* _Exercise requirements_
When the line containing "Instruction: Hide the" is found in the data below, copy it and each line after it through the line containing "The image size is (922, 798).", exactly and with no others.

== Segment start ==

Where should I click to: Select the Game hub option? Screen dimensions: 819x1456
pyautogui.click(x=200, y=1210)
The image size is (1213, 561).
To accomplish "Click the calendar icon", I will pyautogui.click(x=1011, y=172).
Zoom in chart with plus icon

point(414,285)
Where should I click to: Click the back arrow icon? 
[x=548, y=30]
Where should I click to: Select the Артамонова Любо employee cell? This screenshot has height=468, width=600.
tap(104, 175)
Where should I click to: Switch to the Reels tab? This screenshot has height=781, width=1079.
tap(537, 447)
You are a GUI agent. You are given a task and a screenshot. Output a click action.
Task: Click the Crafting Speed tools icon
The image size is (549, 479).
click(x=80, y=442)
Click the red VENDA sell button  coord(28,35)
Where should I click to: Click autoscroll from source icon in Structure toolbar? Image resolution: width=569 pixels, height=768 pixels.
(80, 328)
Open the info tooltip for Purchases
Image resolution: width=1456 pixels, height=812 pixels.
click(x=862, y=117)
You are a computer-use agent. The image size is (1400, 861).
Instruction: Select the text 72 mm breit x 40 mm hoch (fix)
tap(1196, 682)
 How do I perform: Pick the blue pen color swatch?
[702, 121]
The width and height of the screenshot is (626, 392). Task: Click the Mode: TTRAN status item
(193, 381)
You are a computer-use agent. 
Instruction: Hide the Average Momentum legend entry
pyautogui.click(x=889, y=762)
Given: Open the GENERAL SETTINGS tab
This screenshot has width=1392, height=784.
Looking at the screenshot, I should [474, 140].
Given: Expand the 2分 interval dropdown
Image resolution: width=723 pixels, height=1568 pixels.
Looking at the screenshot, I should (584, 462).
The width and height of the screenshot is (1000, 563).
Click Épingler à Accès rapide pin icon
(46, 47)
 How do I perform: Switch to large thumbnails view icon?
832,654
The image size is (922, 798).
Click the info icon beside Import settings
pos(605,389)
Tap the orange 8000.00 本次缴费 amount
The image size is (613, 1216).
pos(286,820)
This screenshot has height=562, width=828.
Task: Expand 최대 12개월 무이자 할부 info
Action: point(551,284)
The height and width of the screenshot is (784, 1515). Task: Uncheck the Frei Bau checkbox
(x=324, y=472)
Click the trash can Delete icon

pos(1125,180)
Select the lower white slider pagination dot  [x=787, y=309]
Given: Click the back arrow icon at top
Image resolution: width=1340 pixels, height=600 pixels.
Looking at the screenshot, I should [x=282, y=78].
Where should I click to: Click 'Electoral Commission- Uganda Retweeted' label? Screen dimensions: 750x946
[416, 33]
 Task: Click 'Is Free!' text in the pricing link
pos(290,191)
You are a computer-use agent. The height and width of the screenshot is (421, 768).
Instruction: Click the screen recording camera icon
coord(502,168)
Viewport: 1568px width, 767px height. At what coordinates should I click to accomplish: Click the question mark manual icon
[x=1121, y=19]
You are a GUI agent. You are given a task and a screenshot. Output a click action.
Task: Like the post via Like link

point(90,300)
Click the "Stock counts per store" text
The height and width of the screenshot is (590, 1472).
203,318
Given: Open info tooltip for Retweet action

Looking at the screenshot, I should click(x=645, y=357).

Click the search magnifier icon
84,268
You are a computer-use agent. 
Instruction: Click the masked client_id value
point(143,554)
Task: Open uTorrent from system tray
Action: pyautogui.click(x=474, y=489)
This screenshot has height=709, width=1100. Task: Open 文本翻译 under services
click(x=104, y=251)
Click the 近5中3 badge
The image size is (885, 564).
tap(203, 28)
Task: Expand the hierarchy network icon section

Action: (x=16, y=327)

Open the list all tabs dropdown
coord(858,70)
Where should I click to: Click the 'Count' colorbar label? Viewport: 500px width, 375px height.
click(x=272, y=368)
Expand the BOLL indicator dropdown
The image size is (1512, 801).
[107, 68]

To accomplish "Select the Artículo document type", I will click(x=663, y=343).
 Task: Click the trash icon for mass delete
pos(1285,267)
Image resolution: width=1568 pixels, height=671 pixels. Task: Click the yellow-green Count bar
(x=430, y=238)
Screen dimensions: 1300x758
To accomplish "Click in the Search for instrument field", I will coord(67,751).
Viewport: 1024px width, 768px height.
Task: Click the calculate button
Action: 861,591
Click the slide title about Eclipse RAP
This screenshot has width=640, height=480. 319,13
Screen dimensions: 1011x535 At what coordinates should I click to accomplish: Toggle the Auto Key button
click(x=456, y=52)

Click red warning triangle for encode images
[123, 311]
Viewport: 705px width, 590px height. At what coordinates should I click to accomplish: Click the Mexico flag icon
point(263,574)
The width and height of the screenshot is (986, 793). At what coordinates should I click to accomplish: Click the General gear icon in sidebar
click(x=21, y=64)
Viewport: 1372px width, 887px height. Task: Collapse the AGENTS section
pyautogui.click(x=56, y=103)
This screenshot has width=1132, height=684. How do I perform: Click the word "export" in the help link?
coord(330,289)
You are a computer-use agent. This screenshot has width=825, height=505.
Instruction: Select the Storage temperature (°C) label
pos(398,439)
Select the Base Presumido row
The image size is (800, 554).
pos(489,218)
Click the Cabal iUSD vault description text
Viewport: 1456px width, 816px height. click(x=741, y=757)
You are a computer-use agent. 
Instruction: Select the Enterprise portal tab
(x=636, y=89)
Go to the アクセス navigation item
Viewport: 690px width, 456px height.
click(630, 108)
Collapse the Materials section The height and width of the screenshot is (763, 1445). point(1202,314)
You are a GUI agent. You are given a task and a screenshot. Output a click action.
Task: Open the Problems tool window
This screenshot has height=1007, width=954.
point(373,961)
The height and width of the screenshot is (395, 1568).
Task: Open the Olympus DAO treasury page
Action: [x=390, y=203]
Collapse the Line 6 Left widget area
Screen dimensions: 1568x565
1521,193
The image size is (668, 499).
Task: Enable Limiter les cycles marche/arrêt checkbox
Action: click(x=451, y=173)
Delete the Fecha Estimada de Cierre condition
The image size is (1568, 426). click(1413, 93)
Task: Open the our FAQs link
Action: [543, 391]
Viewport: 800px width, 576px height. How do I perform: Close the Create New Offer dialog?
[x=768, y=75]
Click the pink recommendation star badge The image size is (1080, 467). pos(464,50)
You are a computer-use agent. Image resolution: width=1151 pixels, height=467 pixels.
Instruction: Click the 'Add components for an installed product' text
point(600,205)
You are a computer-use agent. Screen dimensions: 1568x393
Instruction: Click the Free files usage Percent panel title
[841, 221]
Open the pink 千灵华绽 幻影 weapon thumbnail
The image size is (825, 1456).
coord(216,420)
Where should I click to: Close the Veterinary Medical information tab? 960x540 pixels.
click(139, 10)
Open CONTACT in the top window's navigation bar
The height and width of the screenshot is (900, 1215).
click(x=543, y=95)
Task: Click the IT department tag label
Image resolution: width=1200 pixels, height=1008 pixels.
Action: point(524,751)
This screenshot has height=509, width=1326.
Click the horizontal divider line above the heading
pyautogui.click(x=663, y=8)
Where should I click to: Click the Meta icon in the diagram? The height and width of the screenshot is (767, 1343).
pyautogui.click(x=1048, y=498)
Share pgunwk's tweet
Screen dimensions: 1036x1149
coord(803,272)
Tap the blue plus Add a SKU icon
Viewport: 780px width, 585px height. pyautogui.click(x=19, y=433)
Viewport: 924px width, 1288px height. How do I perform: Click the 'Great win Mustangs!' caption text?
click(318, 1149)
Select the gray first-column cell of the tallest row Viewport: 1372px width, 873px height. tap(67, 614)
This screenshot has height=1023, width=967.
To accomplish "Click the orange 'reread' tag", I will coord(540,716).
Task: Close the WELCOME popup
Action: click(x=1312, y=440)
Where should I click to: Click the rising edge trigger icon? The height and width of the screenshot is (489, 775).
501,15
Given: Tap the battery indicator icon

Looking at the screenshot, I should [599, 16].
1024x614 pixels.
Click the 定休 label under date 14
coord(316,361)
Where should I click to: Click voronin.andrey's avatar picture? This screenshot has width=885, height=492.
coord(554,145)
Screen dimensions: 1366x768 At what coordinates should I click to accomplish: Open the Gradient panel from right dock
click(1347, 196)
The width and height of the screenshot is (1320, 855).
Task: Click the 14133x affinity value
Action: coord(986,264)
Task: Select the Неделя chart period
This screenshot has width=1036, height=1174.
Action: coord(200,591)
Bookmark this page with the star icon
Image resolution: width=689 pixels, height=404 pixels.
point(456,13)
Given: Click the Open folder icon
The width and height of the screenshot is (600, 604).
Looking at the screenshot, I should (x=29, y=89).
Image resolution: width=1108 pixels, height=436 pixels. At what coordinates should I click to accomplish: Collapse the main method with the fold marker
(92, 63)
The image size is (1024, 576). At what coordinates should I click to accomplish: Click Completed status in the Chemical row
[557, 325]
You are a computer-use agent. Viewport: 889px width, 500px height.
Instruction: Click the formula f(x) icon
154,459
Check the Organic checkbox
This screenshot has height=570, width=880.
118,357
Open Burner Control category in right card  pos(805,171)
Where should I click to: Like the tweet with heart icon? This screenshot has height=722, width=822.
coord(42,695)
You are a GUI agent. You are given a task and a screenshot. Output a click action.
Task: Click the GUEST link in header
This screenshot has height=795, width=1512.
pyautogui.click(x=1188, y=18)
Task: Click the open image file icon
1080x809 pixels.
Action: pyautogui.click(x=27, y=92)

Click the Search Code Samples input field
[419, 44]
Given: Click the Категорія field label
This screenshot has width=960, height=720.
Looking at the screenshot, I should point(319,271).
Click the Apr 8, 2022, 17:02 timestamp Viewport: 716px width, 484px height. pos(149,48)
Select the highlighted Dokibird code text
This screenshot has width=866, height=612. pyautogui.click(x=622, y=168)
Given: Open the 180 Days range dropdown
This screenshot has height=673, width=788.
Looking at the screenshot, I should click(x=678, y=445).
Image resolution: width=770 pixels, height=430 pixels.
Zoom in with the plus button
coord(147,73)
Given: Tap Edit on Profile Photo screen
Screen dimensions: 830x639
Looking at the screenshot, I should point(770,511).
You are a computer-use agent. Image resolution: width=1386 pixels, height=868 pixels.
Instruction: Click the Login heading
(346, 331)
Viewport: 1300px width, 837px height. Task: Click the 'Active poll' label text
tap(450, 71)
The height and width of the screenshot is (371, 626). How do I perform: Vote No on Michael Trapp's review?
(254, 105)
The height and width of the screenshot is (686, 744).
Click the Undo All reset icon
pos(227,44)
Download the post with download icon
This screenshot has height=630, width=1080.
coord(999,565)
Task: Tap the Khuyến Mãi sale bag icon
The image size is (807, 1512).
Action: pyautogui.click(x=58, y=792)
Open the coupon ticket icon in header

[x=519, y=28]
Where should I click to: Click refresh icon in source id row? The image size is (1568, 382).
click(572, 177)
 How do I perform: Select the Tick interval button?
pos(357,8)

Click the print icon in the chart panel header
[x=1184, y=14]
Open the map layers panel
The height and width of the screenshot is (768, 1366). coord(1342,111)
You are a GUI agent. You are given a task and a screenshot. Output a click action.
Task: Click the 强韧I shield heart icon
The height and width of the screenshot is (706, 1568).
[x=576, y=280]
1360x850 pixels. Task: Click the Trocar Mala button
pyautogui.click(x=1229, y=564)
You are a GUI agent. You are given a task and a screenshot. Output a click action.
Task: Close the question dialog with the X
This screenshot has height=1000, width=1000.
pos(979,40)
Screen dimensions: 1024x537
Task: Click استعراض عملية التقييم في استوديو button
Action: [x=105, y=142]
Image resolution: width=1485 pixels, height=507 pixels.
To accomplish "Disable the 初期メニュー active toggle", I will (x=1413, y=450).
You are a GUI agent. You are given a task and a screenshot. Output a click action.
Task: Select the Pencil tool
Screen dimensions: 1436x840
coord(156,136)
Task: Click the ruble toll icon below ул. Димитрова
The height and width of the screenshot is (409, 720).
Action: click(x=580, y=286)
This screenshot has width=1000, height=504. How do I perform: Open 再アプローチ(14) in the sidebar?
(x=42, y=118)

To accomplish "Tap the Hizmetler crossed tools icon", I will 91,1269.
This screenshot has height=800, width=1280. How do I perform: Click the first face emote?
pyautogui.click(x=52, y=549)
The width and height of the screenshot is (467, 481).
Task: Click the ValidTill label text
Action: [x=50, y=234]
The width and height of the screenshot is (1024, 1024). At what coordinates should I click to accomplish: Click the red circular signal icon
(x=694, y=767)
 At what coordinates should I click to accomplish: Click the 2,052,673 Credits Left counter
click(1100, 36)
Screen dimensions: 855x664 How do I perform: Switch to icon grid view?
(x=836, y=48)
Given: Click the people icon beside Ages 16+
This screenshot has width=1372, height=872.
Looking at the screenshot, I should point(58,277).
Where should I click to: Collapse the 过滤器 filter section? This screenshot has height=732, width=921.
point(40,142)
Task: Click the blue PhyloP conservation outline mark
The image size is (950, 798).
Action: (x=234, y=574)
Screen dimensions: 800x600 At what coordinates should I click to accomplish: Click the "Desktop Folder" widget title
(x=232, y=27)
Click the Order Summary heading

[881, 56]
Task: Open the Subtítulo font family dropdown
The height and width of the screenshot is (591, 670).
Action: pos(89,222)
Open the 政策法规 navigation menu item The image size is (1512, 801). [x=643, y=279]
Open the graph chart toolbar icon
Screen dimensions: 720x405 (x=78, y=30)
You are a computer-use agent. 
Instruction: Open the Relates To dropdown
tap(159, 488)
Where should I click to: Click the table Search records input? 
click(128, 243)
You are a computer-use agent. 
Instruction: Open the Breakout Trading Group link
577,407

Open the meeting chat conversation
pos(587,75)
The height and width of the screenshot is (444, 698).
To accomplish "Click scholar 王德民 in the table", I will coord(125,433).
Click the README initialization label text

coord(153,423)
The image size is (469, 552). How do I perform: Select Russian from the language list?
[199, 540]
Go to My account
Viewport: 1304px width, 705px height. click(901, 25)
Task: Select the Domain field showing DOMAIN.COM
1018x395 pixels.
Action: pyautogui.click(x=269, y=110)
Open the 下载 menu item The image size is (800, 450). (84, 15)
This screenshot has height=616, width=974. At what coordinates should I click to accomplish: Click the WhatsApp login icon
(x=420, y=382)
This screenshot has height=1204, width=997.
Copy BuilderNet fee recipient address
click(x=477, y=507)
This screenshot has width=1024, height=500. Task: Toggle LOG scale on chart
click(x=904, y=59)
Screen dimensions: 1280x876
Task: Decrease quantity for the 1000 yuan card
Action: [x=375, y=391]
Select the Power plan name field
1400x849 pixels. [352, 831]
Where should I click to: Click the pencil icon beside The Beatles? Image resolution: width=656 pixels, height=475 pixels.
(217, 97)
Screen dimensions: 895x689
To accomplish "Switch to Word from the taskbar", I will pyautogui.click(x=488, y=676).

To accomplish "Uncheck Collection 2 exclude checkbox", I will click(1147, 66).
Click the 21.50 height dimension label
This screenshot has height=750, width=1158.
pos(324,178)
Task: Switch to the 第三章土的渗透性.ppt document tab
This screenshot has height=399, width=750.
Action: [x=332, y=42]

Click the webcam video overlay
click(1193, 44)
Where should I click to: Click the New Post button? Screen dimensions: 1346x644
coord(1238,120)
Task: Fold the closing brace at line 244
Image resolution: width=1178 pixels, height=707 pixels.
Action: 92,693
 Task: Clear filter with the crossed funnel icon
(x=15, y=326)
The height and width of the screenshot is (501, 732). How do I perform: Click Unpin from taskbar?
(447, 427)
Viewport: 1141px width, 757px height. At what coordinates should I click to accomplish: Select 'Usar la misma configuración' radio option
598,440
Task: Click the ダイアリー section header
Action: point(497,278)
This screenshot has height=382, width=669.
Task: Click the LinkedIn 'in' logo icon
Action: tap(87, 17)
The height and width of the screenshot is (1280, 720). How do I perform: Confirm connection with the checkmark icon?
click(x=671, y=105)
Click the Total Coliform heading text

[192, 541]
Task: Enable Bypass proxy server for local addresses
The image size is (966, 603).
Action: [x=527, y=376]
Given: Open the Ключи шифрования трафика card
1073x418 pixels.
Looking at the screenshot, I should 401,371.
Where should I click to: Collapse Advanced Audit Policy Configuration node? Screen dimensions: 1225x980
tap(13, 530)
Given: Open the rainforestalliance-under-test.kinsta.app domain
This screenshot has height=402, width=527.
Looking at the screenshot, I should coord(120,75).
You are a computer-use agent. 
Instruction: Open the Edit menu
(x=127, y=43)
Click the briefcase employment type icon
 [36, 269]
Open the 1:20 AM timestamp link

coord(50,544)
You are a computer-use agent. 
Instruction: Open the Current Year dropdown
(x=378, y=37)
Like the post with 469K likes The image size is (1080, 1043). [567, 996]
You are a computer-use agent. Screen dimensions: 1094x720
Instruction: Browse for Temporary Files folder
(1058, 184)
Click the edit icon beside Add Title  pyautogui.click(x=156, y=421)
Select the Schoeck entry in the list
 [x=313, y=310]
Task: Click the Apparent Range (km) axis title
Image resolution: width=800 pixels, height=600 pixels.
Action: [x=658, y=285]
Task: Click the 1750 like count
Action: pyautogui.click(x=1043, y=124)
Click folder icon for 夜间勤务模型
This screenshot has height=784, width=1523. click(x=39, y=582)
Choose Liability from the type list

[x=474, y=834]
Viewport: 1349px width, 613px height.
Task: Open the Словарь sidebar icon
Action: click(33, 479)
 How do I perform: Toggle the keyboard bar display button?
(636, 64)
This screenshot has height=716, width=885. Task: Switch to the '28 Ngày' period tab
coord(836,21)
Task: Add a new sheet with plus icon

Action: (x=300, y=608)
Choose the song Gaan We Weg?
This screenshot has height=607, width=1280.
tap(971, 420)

== Segment end ==

* _Task answer_
Instruction: Hide the Average Momentum legend entry
pyautogui.click(x=889, y=762)
Given: Open the GENERAL SETTINGS tab
This screenshot has width=1392, height=784.
Looking at the screenshot, I should [474, 140].
Given: Expand the 2分 interval dropdown
Image resolution: width=723 pixels, height=1568 pixels.
Looking at the screenshot, I should (584, 462).
The width and height of the screenshot is (1000, 563).
Click Épingler à Accès rapide pin icon
(46, 47)
 How do I perform: Switch to large thumbnails view icon?
832,654
The image size is (922, 798).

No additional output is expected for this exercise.